Reconhecendo que o covid está a esgotar os que o combatem diretamente, o presidente da secção sul da OE ressalva que, neste caso, as aparências iludem: “Este pseudo-subsídio não é mais do que um ato discriminatório. Alguém tem que criar as condições porque neste momento, embora as vítimas de covid estejam a esgotar a nossa capacidade de resposta, tem que haver resposta também para os doentes não covid, que estão a ser garantidos por todos nós. Não há uma linha da frente e uma linha de trás, há só uma linha da frente. Se o governo quiser criar uma motivação, tem que ser transversal, justa e equitativa, há necessidade de haver um subsídio de risco face ao que os enfermeiros passam”. E remata, em tom crítico: “As estratégias do Governo traduzem uma imagem de que queremos passar a pandemia a contar tostões. Atiram-se tostões para a frente dos profissionais de saúde para os tentar motivar”.

Sérgio Branco, presidente da secção Sul da Ordem dos Enfermeiros


O dirigente sindical Nuno Manjua corrobora que esses 219 euros que estão previstos na proposta de orçamento do próximo ano “são uma treta”: “Os critérios que estão na base da atribuição da base destes prémios vêm ainda ser mais discriminatórios. Quem está a trabalhar para o covid? Estamos todos. Para os meus colegas estarem lá eu estou a desenvolver outras atividades também de atendimento à população. E quem me garante que não estou em contacto com pessoas contaminadas? De uma ou outra forma, mais ou menos tempo, os profissionais estão a colaborar no combate ao covid”.

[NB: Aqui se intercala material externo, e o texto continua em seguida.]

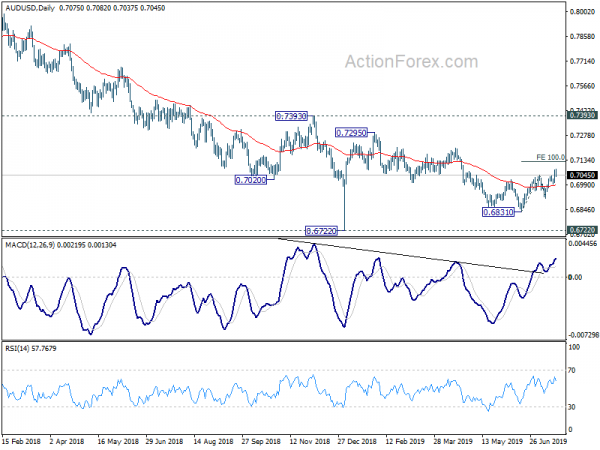600x450 pixels.
Task: Click the 0.67220 axis price marker
Action: tap(582, 230)
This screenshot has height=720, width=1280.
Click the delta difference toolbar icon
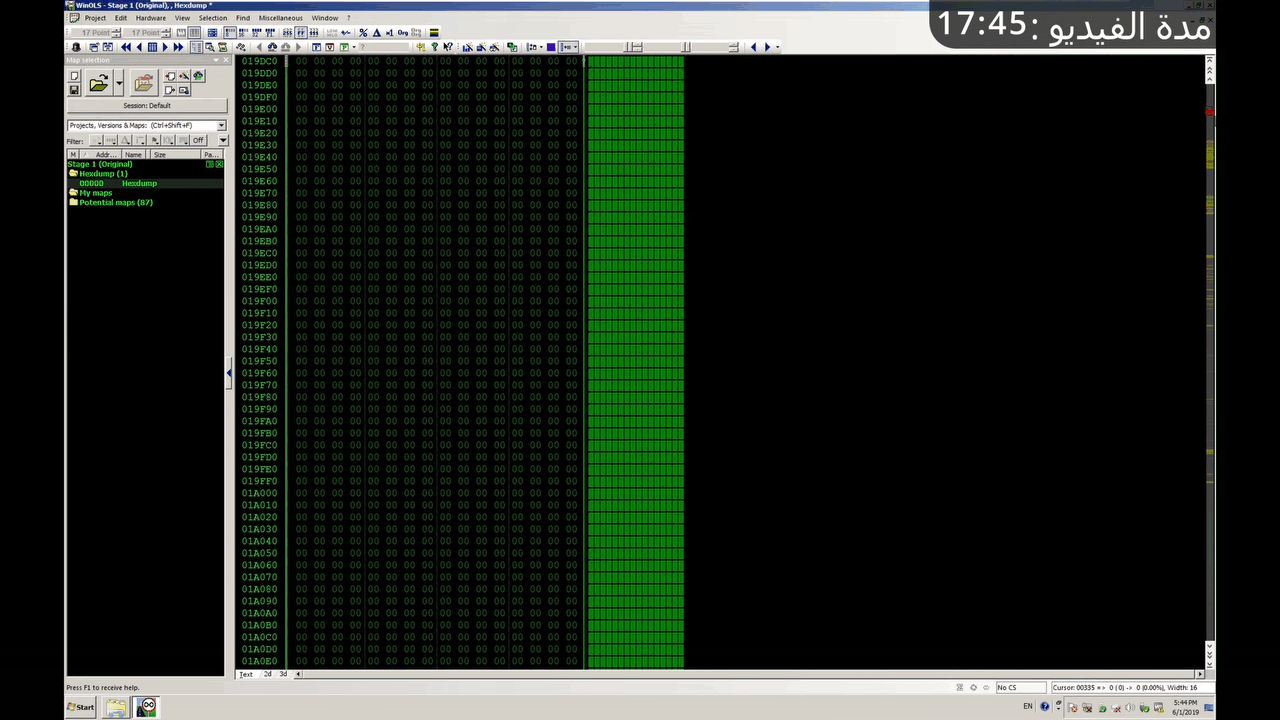(x=377, y=33)
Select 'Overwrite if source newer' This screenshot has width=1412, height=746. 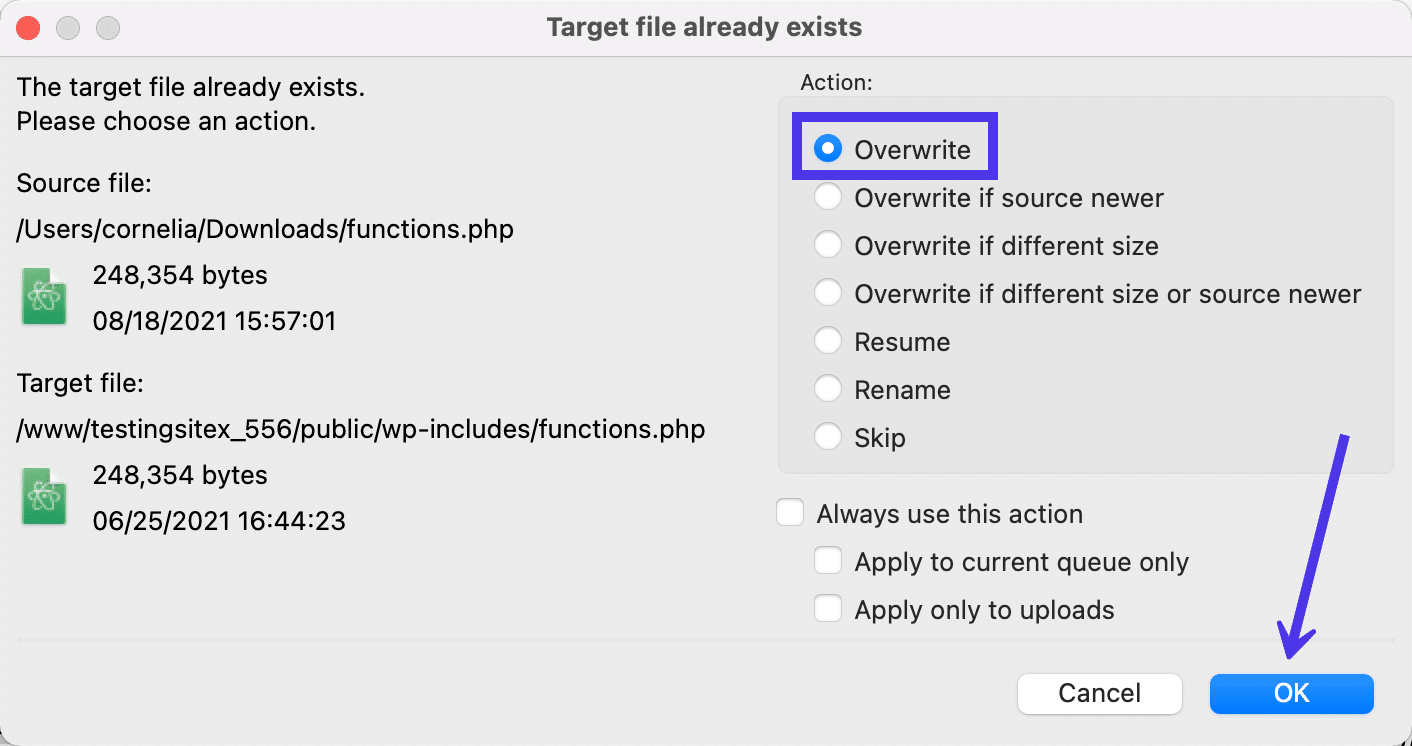[x=828, y=196]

Salários maiores para atrair mais enfermeiros


O dirigente do SEP recorda que, há uns meses, foi aprovado na AR um prémio de metade de um vencimento, mais dias de férias, em função das horas feitas para os profissionais da “linha da frente”. “Esse prémio não foi regulamentado nem atribuído. Era de atribuição única e não foi atribuído a ninguém”.


Insatisfeito com a redução das compensações a prémios pecuniários, Nuno Manjua vai mais longe, ao reivindicar outro tipo de incentivos além dos salariais e põe o dedo na “eterna” ferida das progressões: “Se eu puder progredir na carreira, com muito mais dificuldade eu irei para outro ponto do País para ganhar menos”, observa, contabilizando em 500 os enfermeiros da região que nesta altura deviam ter a sua progressão e que “teriam mais alguma motivação para o trabalho e um motivo para se fixarem cá e não têm”.

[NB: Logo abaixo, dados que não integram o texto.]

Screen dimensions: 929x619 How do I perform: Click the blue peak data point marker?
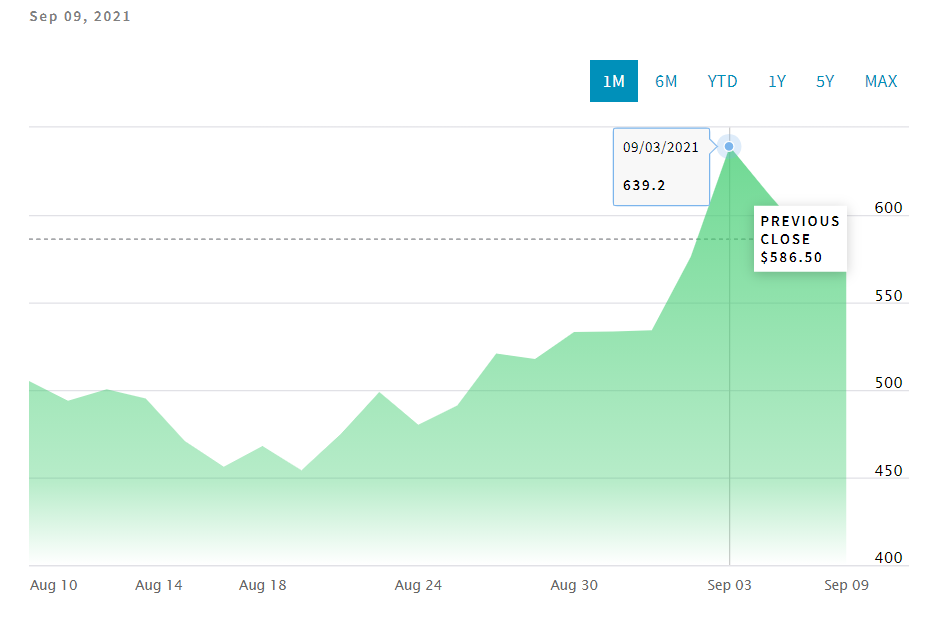(730, 147)
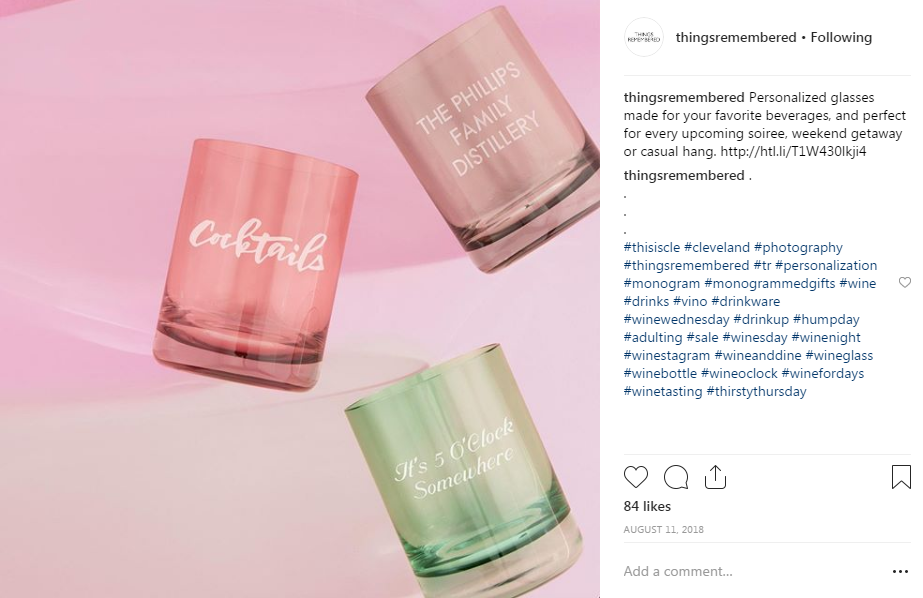Open the #personalization hashtag
Screen dimensions: 923x598
[826, 265]
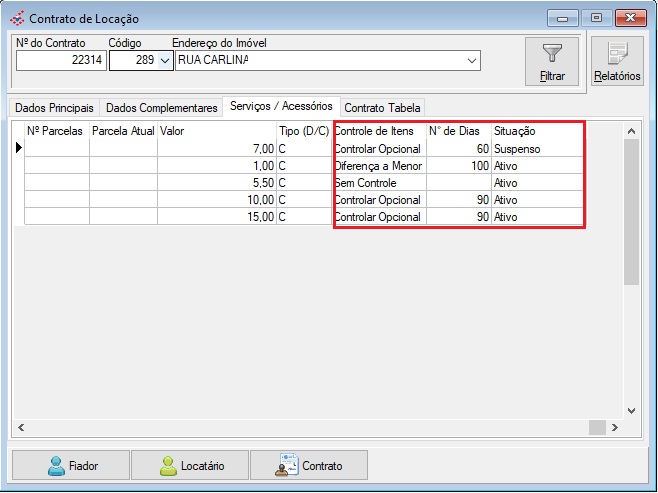Viewport: 658px width, 493px height.
Task: Click the vertical scrollbar down arrow
Action: coord(630,410)
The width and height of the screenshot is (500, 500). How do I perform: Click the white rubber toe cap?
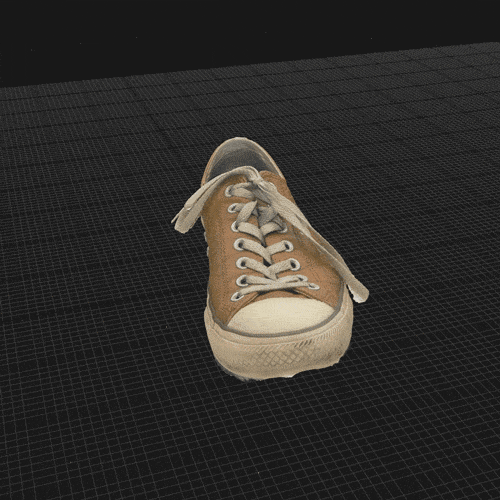click(282, 315)
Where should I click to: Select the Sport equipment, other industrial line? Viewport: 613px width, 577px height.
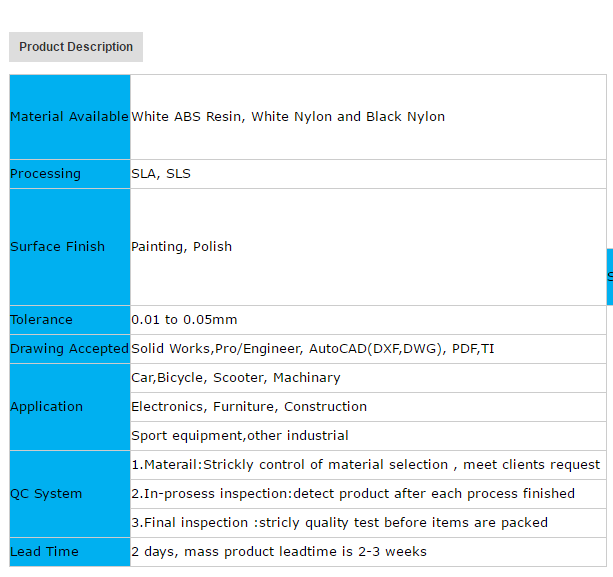point(240,436)
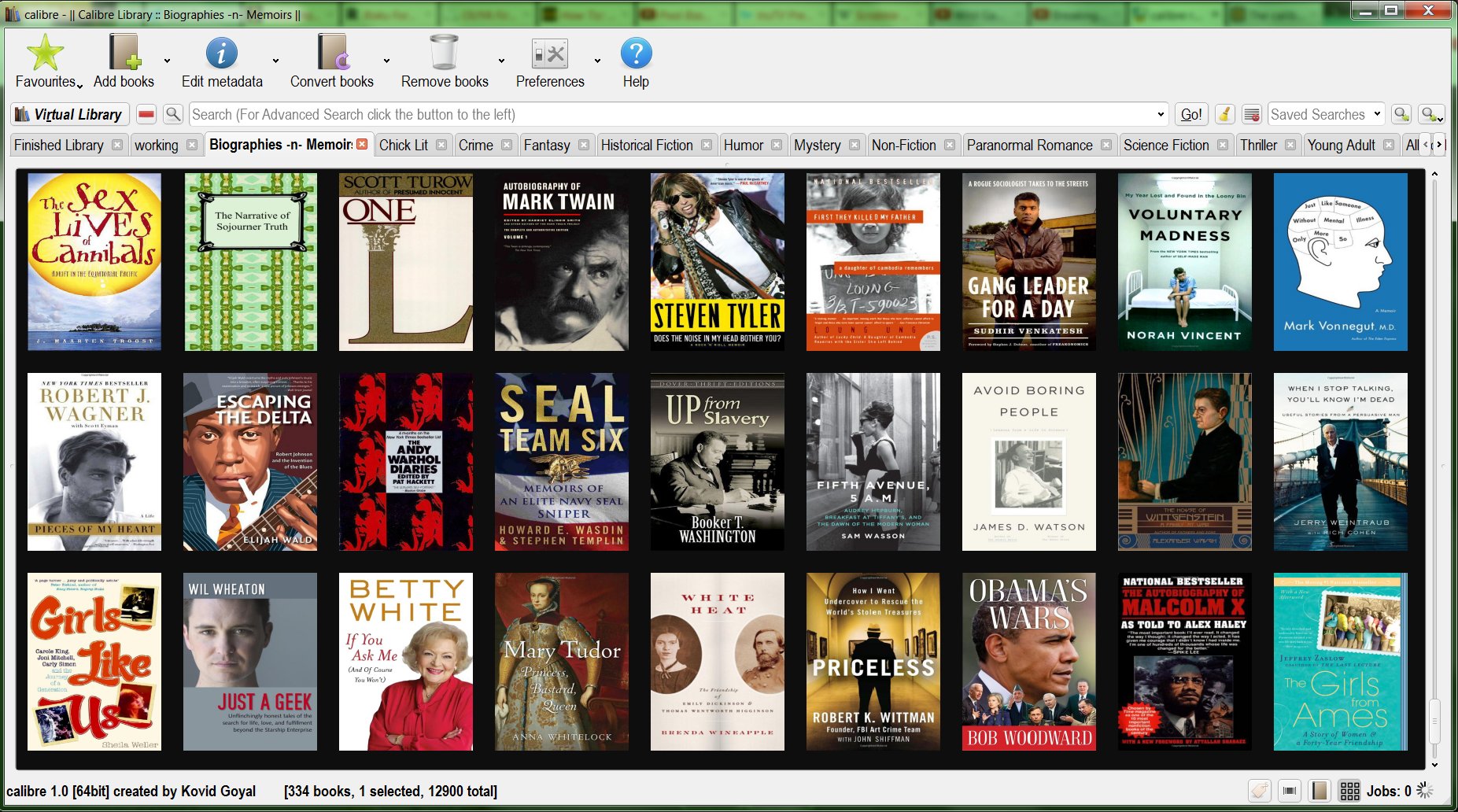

“Nós não queremos prémios, que não resolvem os problemas que temos no seio da carreira. O que nós queremos é uma carreira digna, um salário justo e a progressão na nossa carreira”, resume, lamentando que haja enfermeiros “que trabalham há mais de 20 anos e estão no início da tabela salarial”.


SEP e OE concordam em que o volume e o ritmo de trabalho a que os enfermeiros estão expostos devido ao covid é “desumano”, nas palavras de Manjua, que exige: “Precisamos de contratar mais enfermeiros, precisamos que a nossa carreira e grelha salarial seja atualizada e justa face ao risco da nossa profissão e à formação científica que os enfermeiros têm, de valorização da profissão e em último lugar os profissionais têm que ser bem tratados”. E ser bem tratados é, no seu entender, não fazerem turnos de 12 horas. O que só se consegue com mais admissões de pessoal.

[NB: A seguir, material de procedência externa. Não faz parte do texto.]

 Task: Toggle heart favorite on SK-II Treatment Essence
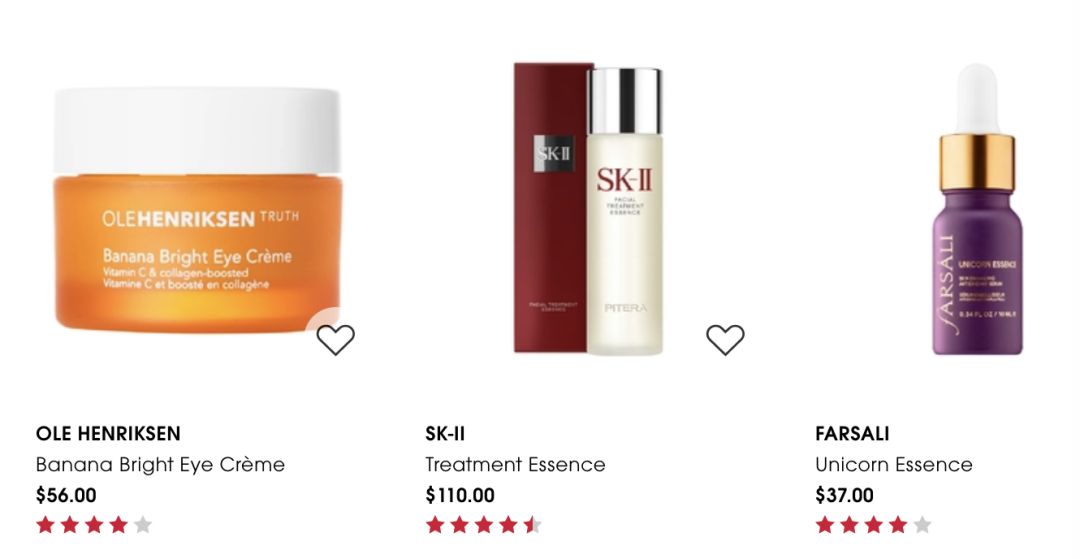[x=725, y=339]
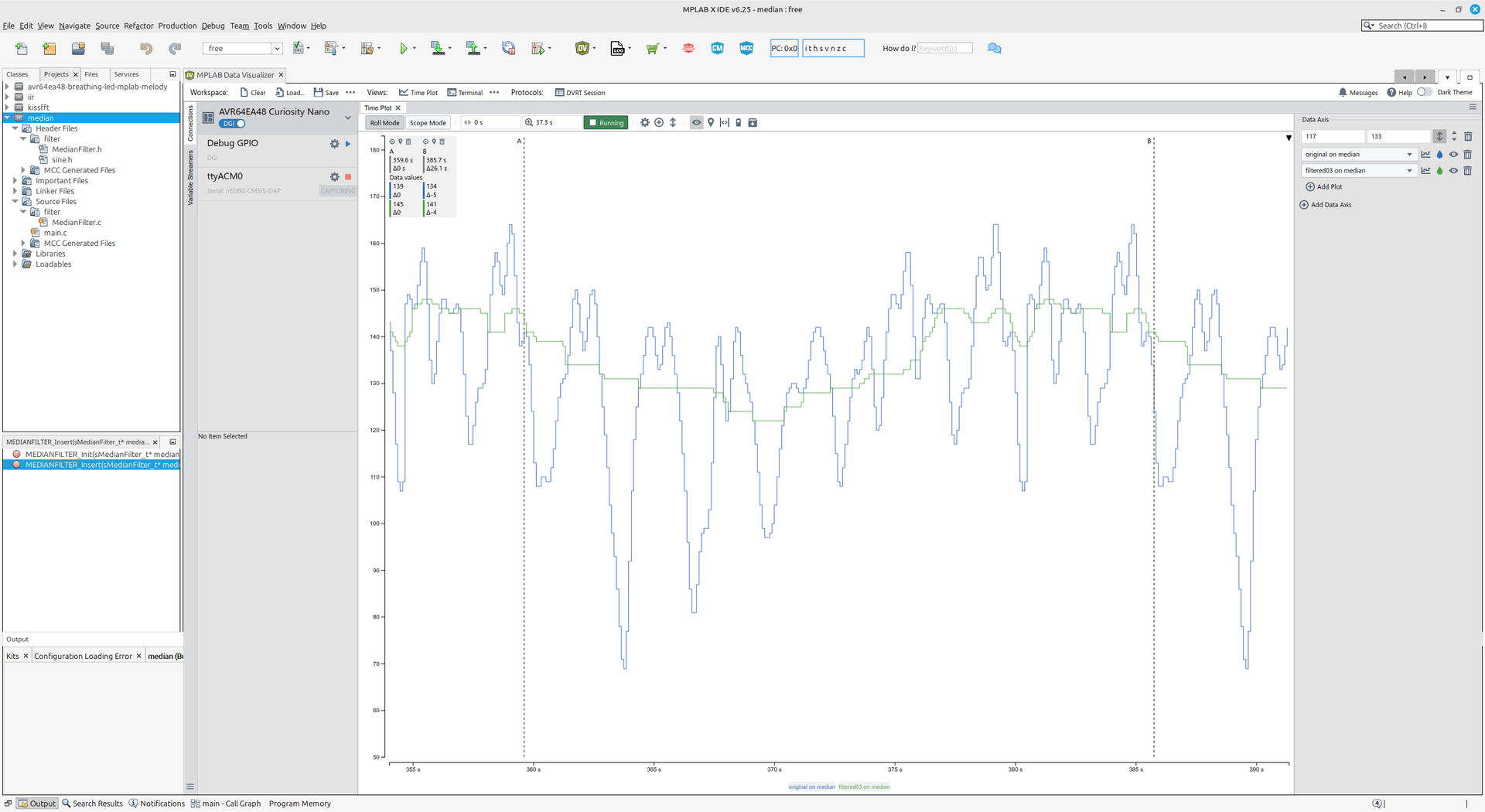Viewport: 1485px width, 812px height.
Task: Open the 'free' configuration dropdown
Action: [276, 49]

Para ilustrar ainda mais como os enfermeiros, no seu entender, têm sido maltratados, Ordem e sindicato exemplificam com os contratos de quatro meses a que a classe vem sendo obrigada nos últimos meses: “não vamos lá com ofertas de contratos de quatro meses, renováveis por mais quatro. Agora vêm falar na consolidação desses contratos, mas isso não vai abranger toda a gente. E depois vêm dizer que vão admitir mais não sei quantos enfermeiros e aí ficamos com a sensação de que vão entrar novos. Mas não: quando vamos analisar em pormenor vemos que o que o Governo vai consolidar é o vínculo contratual de alguns que já cá estão”, conclui Nuno Manjua.